Task objective: Output nothing except the lines from the one containing "Viewport: 539px width, 405px" through the final line of the data, both included, typed exactly, minus the pictures.

:: Material provided

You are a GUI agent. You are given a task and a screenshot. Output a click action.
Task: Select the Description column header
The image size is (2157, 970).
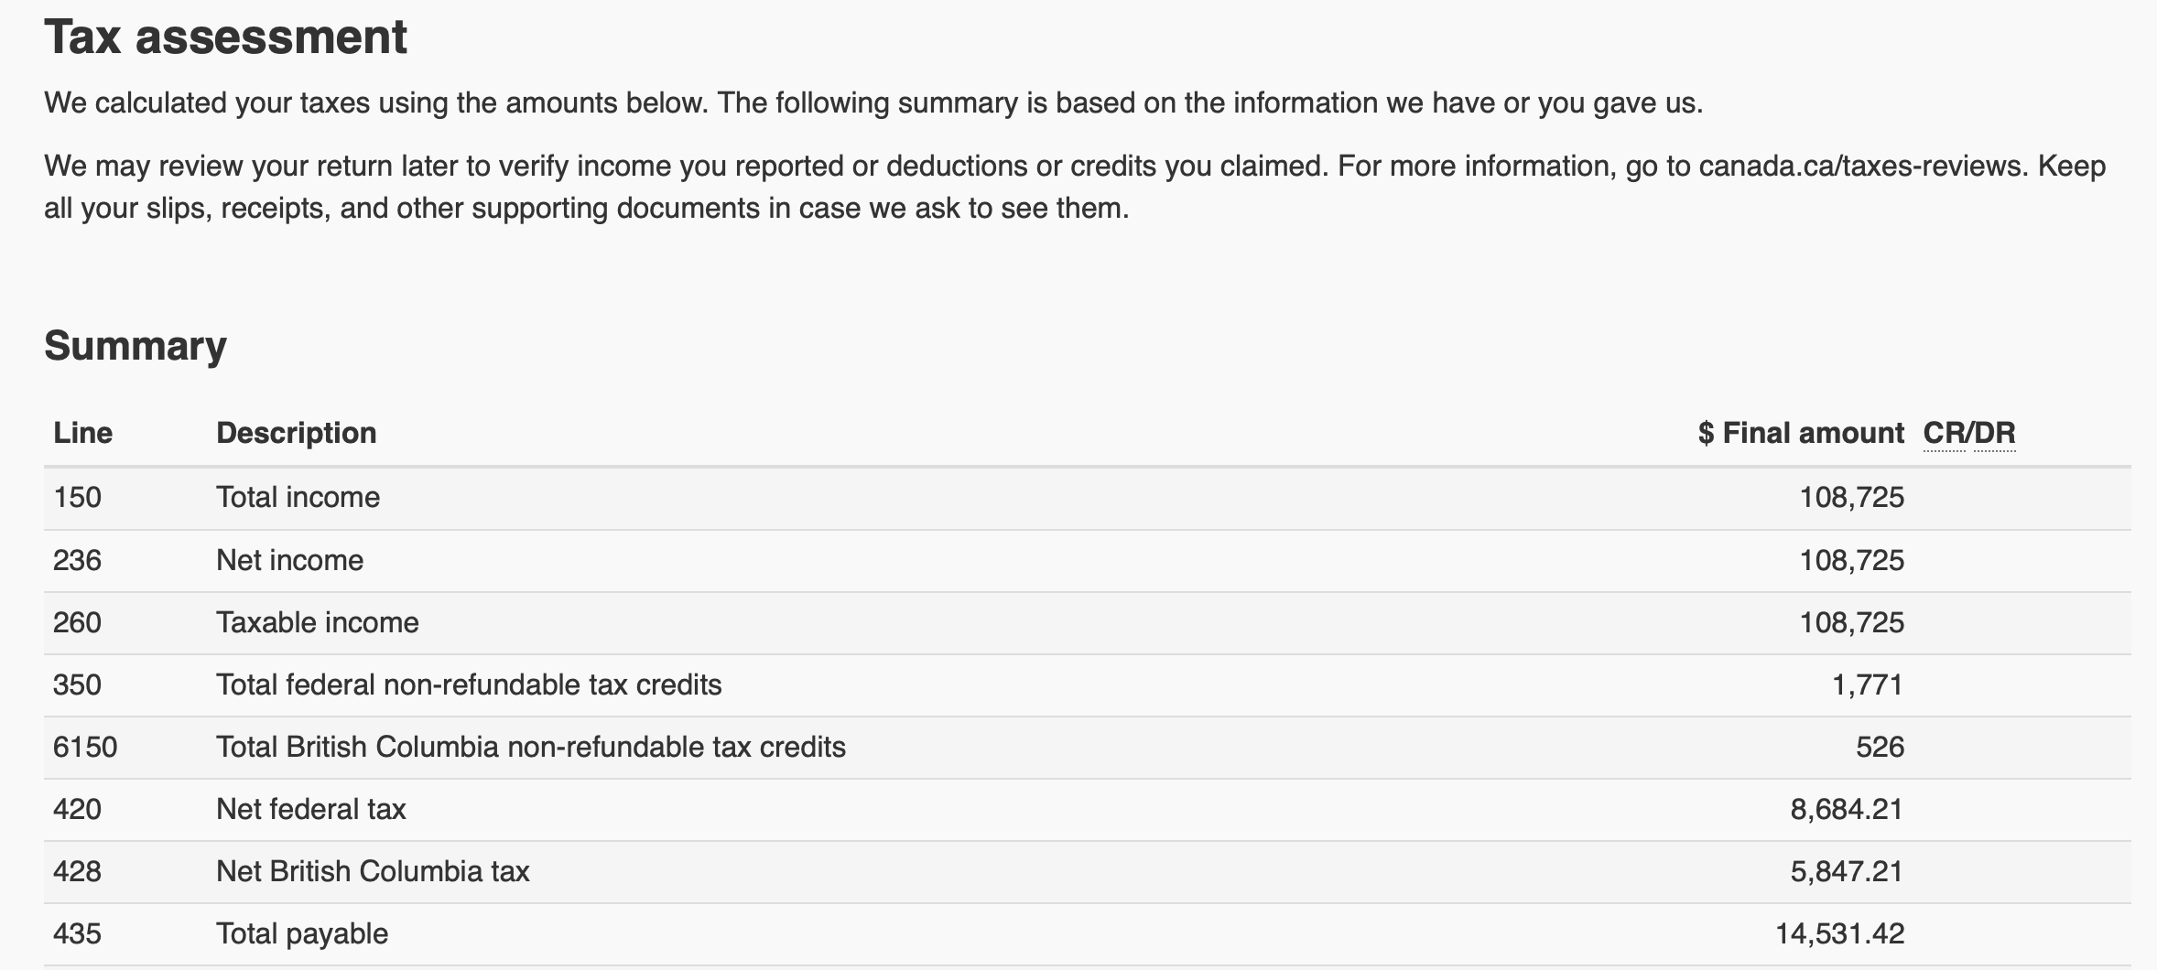tap(296, 433)
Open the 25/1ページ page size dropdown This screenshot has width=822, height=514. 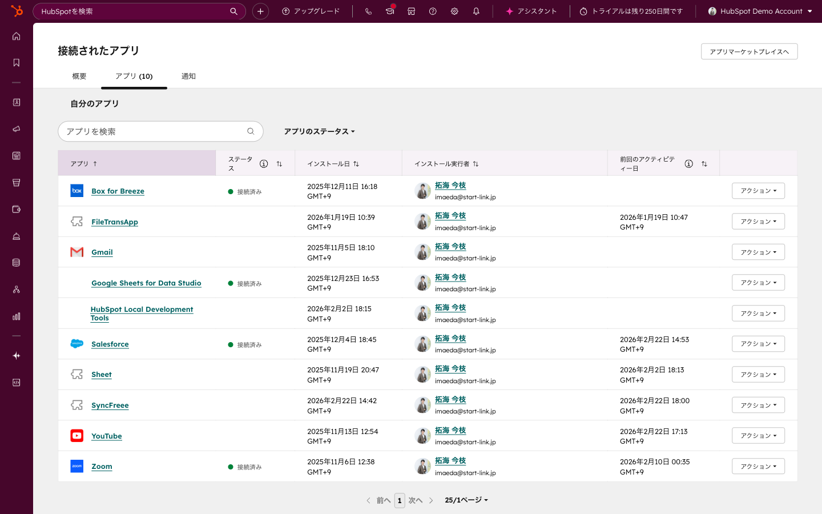point(466,500)
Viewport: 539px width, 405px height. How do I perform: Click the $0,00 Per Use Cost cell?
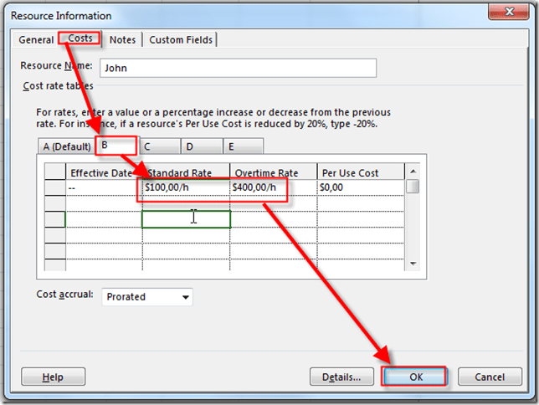(x=360, y=188)
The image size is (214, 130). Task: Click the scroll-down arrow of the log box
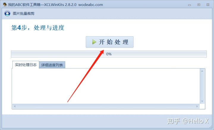[x=202, y=101]
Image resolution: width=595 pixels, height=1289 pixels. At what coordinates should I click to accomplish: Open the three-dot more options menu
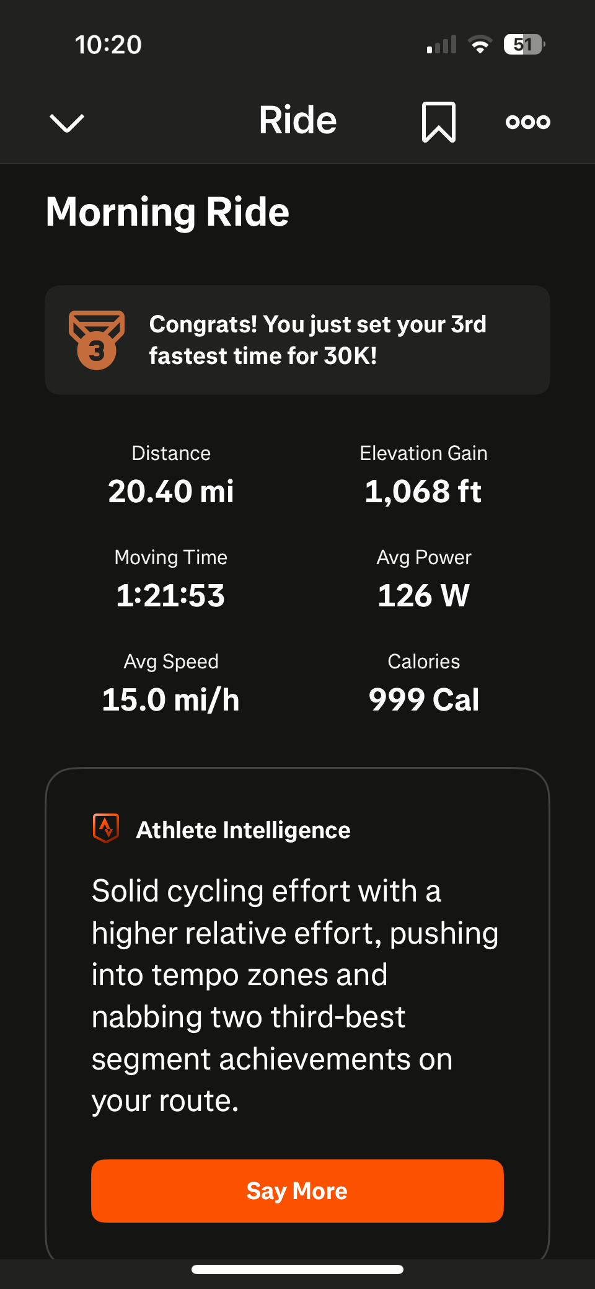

::::

Result of this exercise:
Viewport: 539px width, 405px height. How do I perform: Click the $0,00 Per Use Cost cell?
(x=360, y=188)
The image size is (214, 130). Task: Click the scroll-down arrow of the log box
[x=202, y=101]
Image resolution: width=595 pixels, height=1289 pixels. At what coordinates should I click to accomplish: Open the three-dot more options menu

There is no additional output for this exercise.